Monday, March 20, 2006

first day of spring

The weather folk are excited. It is not supposed to snow until 1:00 am tonight, but all they could talk about this morning was the several inches of snow that will fall tonight and tomorrow. I assume that we will get through it.

This morning, Franklin and I inspected the garden. There is enough to see now, to lure me out of the house. Of course, I look every morning, but that is more out of habit -- the last weeks of winter, I speculate about what could be happening down below the dirt, and beneath the swelling bark of roses or shrubs.

The sedum has been up for some time, impatient I think, given that its flowers won't bloom until autumn. The ornamental alium is always up early, as are muscari or grape hyacinth. The day lilies have been up three inches or so for some time. Daffodils are up to about six to eight inches, and today there are a few buds beginning to open. The surviving tulips (always an apt description for those returning in Indiana, where the heavy moisture in the soil with waves of flooding, thawing, and freezing does hard things to them)are all starting to wave above the soil. The chives (another alium member) are about two to three inches.

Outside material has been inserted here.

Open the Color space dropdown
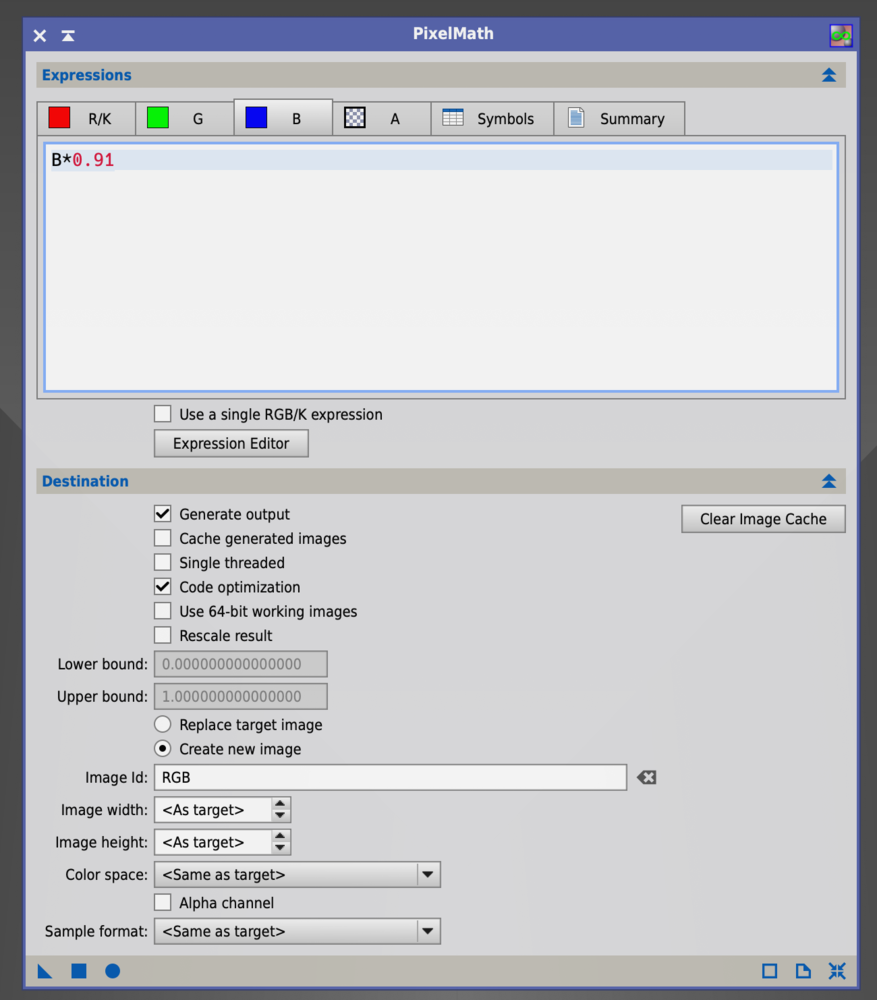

In the townlet, some forsythia are blooming, and in one of my more modest plants put in a too shady spot, I've got a few yellow snippets opening. The other forsythia, wild and willowy, are almost there, and I anticipate their presence. There are a small clumps of croci at the base of my sweetgum, a perfect place for them since the voles can't get to them there, and the squirrels seem to ignore them -- these tiny purple and yellow blooms are worthy even if not in patches significant enough to disturb the overall lack of major color in the garden.

A few weeds are showing up, and now is the perfect time (barring a blizzard, which is what one thinks is about to happen based on the weather folk on tv)to weed. Soft ground, not much activity, easy to spot.